The basis of the US constitution is that it lists what the federal government can do.
http://www.usconstitution.net/const.html
Article 1 section 8 lists what Congress can do.
The 10th amendment is the most important amendment in limiting the federal government and it has become the most ignored since the civil war.
The 10th Amendment
The powers not delegated to the United States by the Constitution, nor prohibited by it to the States, are reserved to the States respectively, or to the people.
This is meant to limit the federal government and allow for local law making. The closer the elected official is to the people the more responsive. The federal government is supposed to be weak and very limited.
Everyone should read the US constitution, It is fairly short and not written in very comlicated languge on purpose. It is a document for the people by the people. I think most will be amazed at how small and limited the federal government is supposed to be.
The reason the federal government is intended to be small and fairly weak is that it is a truth of human history that strong central governments will collapse upon their own weight eventually due to the old adage.
“power corrupts, and absolute power corrupts absolutely”
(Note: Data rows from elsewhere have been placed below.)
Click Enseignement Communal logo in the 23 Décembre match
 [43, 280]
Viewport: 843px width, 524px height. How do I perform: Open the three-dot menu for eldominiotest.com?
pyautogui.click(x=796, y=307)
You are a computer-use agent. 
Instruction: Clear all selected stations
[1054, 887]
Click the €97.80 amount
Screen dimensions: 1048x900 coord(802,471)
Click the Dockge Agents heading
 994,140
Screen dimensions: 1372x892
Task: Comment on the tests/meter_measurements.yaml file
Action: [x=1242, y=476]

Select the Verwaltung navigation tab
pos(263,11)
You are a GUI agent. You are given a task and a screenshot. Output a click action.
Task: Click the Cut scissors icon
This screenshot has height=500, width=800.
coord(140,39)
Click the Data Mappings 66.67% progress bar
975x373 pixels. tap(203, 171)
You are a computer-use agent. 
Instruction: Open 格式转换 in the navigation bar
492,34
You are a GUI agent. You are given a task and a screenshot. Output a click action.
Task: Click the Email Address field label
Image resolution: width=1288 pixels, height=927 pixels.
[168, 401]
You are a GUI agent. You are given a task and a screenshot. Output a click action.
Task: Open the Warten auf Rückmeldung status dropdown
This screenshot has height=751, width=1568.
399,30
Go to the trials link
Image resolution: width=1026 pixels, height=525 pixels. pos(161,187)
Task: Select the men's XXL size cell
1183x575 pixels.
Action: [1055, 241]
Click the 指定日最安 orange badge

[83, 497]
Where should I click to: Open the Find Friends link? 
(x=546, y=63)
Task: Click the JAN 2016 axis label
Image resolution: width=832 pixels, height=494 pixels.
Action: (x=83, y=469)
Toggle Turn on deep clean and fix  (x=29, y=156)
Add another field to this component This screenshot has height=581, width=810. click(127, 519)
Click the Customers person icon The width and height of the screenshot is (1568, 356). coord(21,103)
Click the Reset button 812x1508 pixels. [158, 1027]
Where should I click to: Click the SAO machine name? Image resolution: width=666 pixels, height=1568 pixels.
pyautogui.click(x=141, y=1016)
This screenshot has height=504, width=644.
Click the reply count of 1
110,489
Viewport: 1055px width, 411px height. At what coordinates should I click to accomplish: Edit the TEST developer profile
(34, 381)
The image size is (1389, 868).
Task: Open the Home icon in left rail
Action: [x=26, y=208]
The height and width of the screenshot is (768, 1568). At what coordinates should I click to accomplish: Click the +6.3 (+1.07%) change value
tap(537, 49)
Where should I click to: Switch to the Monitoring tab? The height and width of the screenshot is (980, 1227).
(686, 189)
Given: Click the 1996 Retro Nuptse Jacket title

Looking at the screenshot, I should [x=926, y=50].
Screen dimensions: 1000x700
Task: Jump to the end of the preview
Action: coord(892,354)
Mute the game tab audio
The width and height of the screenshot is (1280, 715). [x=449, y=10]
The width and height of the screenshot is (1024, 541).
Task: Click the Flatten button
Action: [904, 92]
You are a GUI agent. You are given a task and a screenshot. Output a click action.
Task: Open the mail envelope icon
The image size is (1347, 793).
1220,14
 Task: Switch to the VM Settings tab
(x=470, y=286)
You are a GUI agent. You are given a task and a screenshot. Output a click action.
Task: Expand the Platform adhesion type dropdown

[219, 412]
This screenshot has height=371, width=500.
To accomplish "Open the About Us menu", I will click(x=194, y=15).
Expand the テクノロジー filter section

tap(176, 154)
America is becoming what Thomas Jefferson once wrote
“A society that wishes to remain free but in a state of ignorance wants what no society has ever had and no society ever will.”
Alexander Hamilton in Federalist No. 78:
If it be said that the legislative body are themselves the constitutional judges of their own powers, and that the construction they put upon them is conclusive upon the other departments, it may be answered, that this cannot be the natural presumption, where it is not to be collected from any particular provisions in the Constitution. It is not otherwise to be supposed, that the Constitution could intend to enable the representatives of the people to substitute their will to that of their constituents. It is far more rational to suppose, that the courts were designed to be an intermediate body between the people and the legislature, in order, among other things, to keep the latter within the limits assigned to their authority. The interpretation of the laws is the proper and peculiar province of the courts. A constitution is, in fact, and must be regarded by the judges, as a fundamental law. It, therefore, belongs to them to ascertain its meaning, as well as the meaning of any particular act proceeding from the legislative body. If there should happen to be an irreconcilable variance between the two, that which has the superior obligation and validity ought, of course, to be preferred; or, in other words, the Constitution ought to be preferred to the statute, the intention of the people to the intention of their agents.